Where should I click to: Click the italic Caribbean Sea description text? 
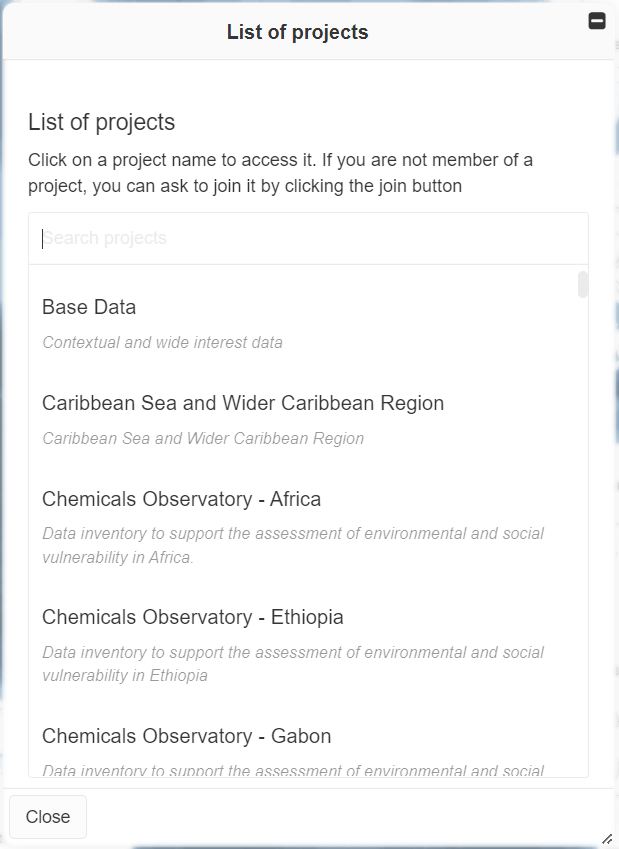(203, 439)
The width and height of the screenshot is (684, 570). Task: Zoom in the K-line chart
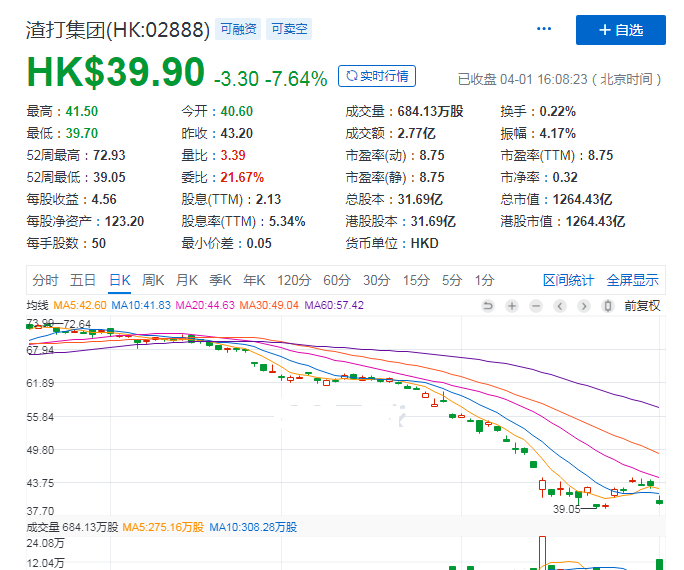511,305
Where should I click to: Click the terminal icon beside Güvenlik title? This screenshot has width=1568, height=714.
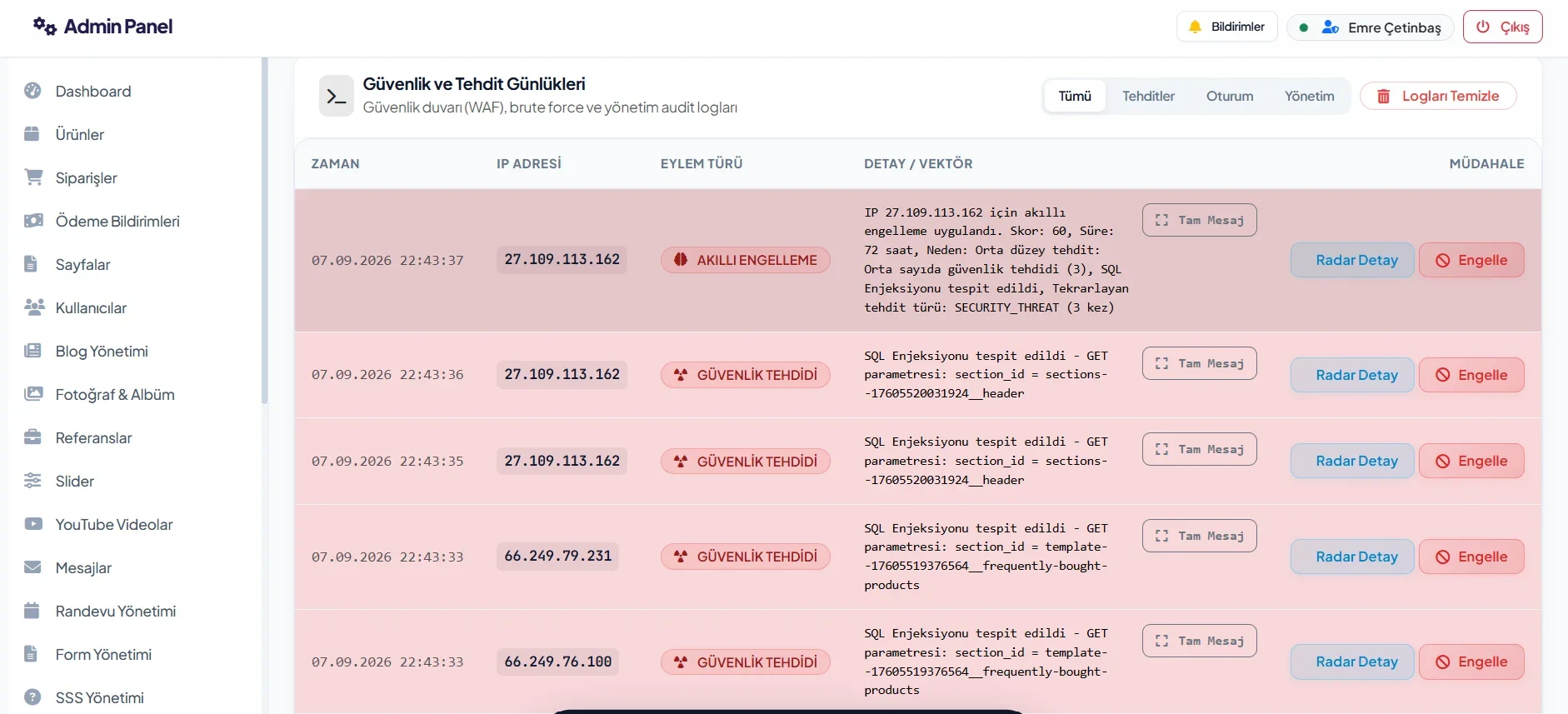tap(337, 97)
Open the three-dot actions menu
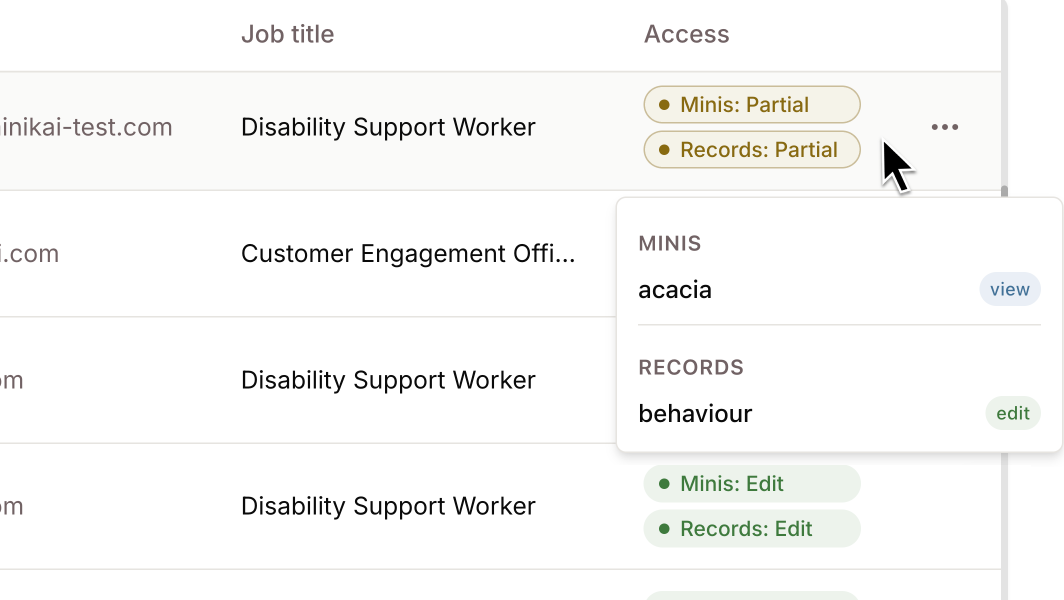Viewport: 1064px width, 600px height. click(x=944, y=127)
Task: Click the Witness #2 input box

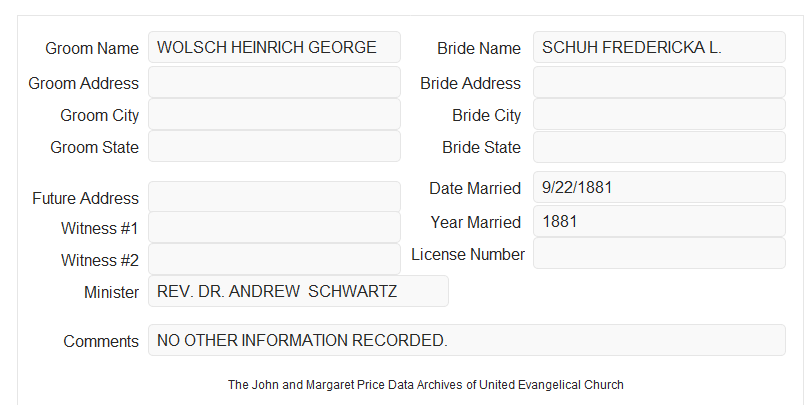Action: tap(274, 259)
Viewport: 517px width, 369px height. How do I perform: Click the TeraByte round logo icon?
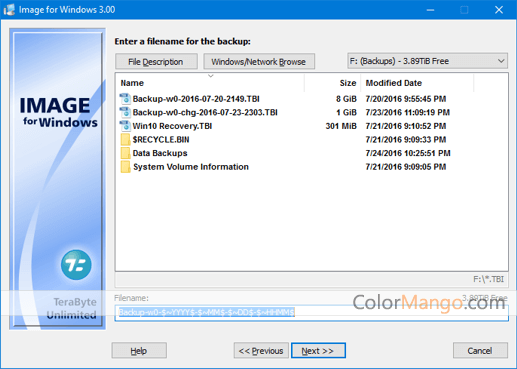(76, 265)
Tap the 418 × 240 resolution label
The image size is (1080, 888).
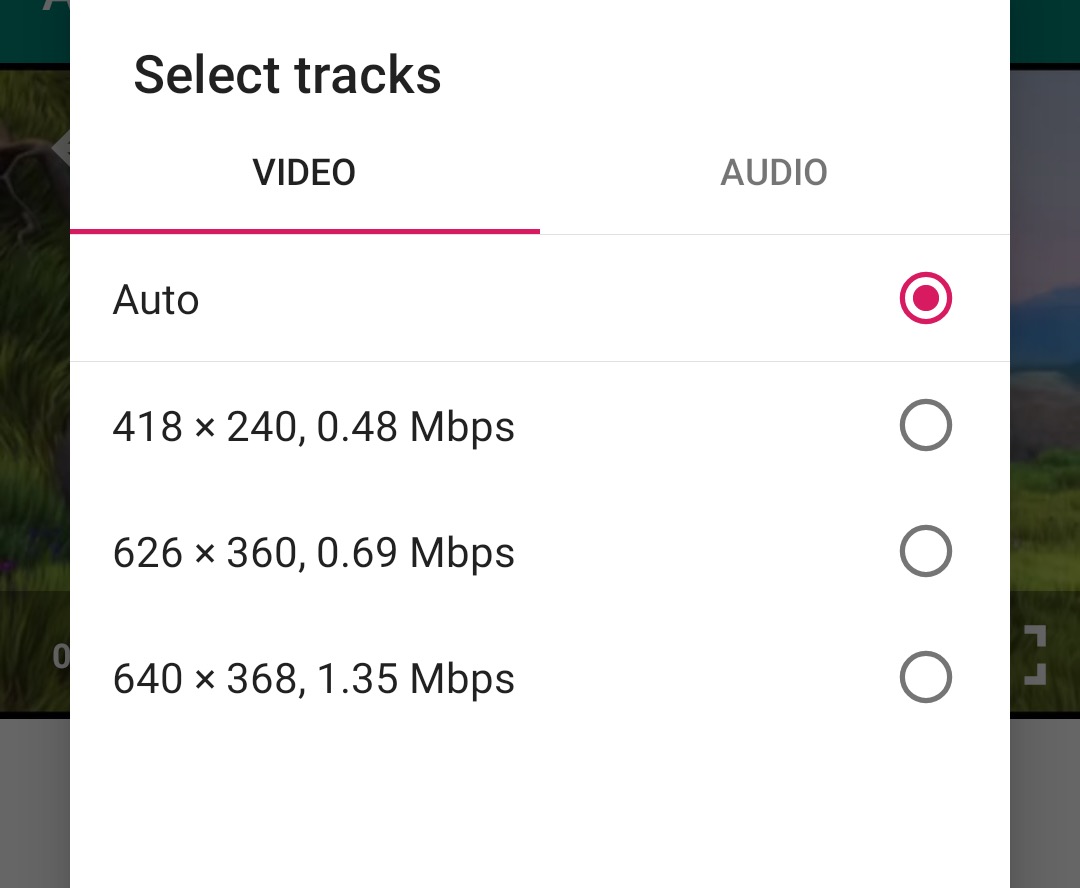313,425
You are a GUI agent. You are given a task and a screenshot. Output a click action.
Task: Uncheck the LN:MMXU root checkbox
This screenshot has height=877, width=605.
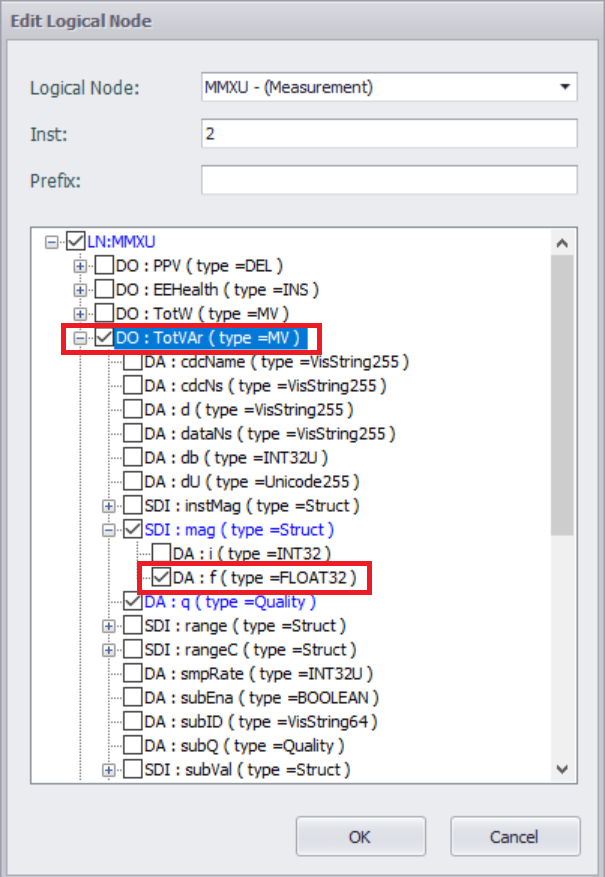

====

TRY IT: Using the material above, return every line exactly as it appears, minus the pictures.

OUTPUT FOR THIS EXERCISE:
Where should I click to: Click the italic Caribbean Sea description text? 
(203, 439)
The width and height of the screenshot is (684, 570). Task: Zoom in the K-line chart
511,305
Where should I click to: Click the terminal icon beside Güvenlik title? This screenshot has width=1568, height=714.
tap(337, 97)
Open the three-dot actions menu
Viewport: 1064px width, 600px height. click(x=944, y=127)
Task: Click the Witness #2 input box

Action: tap(274, 259)
Viewport: 517px width, 369px height. How do I perform: Click the TeraByte round logo icon?
(76, 265)
Tap the 418 × 240 resolution label
The image size is (1080, 888).
313,425
You are a GUI agent. You are given a task and a screenshot. Output a click action.
Task: Uncheck the LN:MMXU root checkbox
This screenshot has height=877, width=605.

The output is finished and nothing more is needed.